Last Updated: 22 Mar, 2021
Minimum Changes To Make Valid Path
Hard
Asked in company
Given a matrix of size ‘N’ x ’M’. Each cell in a grid has a character denoting the next cell that can be visited from the current cell. If 'MATRIX'[i][j] is equal to:
‘U’:- then from (i,j) you can visit (i - 1, j) only if i - 1 >= 0.
‘D’:- then from (i,j) you can visit (i + 1, j) only if i + 1 < n.
‘R’:- then from (i,j) you can visit (i, j + 1) only if j + 1 < m.
‘L’:- then from (i,j) you can visit (i, j - 1) only if j - 1 >= 0.
You can change the direction of each cell at most one time.
You need to determine a minimum number of changes you need to make to reach from the cell (0,0) to the cell('N' - 1, 'M' - 1).
Input Format:
The first line contains a single integer ‘T’ denoting the number of test cases.
The first line of the test case contains 2 integers ‘N’ and ‘M’ denoting the length and width of the matrix.
The next ‘N’ lines contain ‘M’ characters each denoting the direction of the cell of the matrix.
Output Format:
For each test case, print a single integer denoting a minimum number of cell’s direction need to change to reach from (0,0) to ('N' - 1, 'M' - 1).

━━━━

Problems and tasks:
**a)** Answer these questions about the Minimum Changes To Make Valid Path problem, one line each:
(i) Which cell can be visited from (i,j) when the cell holds ‘R’, and under what condition?
(ii) How many times can the direction of each cell be changed?
(iii) What does the first line of the input contain?
**b)** Continue the Minimum Changes To Make Valid Path problem statement from its last sentence.

Records:
━━━━

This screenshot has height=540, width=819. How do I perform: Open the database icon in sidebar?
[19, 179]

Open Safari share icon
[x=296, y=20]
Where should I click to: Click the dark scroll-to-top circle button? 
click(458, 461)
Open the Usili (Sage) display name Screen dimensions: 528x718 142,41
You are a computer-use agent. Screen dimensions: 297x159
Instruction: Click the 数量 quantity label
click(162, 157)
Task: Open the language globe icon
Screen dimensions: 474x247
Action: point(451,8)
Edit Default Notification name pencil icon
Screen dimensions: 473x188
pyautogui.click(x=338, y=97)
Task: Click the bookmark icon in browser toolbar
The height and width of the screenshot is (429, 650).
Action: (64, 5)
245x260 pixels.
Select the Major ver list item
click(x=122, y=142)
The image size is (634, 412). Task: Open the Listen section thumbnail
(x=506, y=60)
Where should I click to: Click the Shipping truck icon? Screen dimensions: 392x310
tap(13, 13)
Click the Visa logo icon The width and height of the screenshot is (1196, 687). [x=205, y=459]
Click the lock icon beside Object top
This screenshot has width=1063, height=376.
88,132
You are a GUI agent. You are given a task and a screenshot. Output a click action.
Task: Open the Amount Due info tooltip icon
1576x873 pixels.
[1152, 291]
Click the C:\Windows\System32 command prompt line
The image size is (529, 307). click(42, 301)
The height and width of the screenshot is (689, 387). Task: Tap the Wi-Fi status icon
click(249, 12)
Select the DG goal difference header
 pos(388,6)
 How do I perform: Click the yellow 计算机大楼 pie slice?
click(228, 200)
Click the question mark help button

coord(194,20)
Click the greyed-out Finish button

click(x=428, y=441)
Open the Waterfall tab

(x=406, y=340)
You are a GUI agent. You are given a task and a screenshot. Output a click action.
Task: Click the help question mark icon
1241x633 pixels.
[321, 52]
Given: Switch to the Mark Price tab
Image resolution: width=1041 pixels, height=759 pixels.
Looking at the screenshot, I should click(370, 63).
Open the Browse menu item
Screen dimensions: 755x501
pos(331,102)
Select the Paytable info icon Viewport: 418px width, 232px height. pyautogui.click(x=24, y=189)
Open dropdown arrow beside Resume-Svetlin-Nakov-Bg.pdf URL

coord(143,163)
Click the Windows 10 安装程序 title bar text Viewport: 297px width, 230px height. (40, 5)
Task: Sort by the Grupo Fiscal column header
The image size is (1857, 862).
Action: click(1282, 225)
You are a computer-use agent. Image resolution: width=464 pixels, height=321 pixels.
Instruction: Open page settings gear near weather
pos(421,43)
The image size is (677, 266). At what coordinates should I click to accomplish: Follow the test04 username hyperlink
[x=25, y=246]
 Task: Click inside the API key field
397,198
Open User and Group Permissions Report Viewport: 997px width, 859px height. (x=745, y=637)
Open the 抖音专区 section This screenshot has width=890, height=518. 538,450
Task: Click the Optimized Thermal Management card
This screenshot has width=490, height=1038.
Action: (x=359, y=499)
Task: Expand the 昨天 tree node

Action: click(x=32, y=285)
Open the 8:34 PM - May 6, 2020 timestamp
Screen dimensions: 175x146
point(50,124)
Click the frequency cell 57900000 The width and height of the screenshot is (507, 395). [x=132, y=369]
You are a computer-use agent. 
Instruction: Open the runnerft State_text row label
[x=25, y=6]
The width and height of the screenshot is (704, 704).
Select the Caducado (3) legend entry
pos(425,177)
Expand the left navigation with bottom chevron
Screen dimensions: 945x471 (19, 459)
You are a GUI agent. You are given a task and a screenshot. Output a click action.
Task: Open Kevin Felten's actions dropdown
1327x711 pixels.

━━━━

Answers to the tasks:
**a)**
(i) The cell (i, j + 1), only if j + 1 < m.
(ii) At most one time.
(iii) A single integer ‘T’ denoting the number of test cases.

**b)**
Print the output of each test case in a separate line.
Note:
You do not need to print anything, it has already been taken care of. Just implement the given function.
Constraints:
1<= T <=10
1<= N, M <=100
MATRIX[i][j] = {‘D’,’R’,’U’,’L’}.
Time limit: 1 sec
Approaches
Explanation:-The main idea is to use a breadth-first search to find minimum changes to reach from the cell (0,0) to all other cells. The cell will be added in the queue if the steps of the current cell is less than the given cell.
The steps are as follows:
- Create an auxiliary matrix ‘STEP’ of size ‘N’ X ‘M’ with default value infinite. Then initialize ‘STEP’[0][0] to 0.
- Start breadth-first from (0,0) cell. Now traverse the director present at the current cell. If it does not lie outside the matrix then check the steps of the current cell is less than the steps of the cell then update the steps of the cell with the current cell. Add the cell in the queue.
- Now traverse all the remaining directions. First, check if the cell lies outside the matrix then move to the next direction. Else check if steps of the cell are less than steps of current cell + 1(Since we are changing the direction. Hence we are adding 1). then update the steps of the cell with the current cell + 1 and add the cell in the queue.
- After breadth-first search return 'STEP['N' - 1]['M' - 1]'.
Explanation:-The main idea is to use a (0-1) breadth-first search and dequeue to find the minimum distance. We will convert this matrix into a weighted undirected graph of weights 0 and 1.So our problem becomes to find the shortest path from the source (0,0) to the target (m-1,n-1).
The steps are as follows:
- Create a hashmap and dequeue ‘PQ’ and insert (0,0)(source) and 0(shortest path from source to source is 0) in the front of ‘PQ’.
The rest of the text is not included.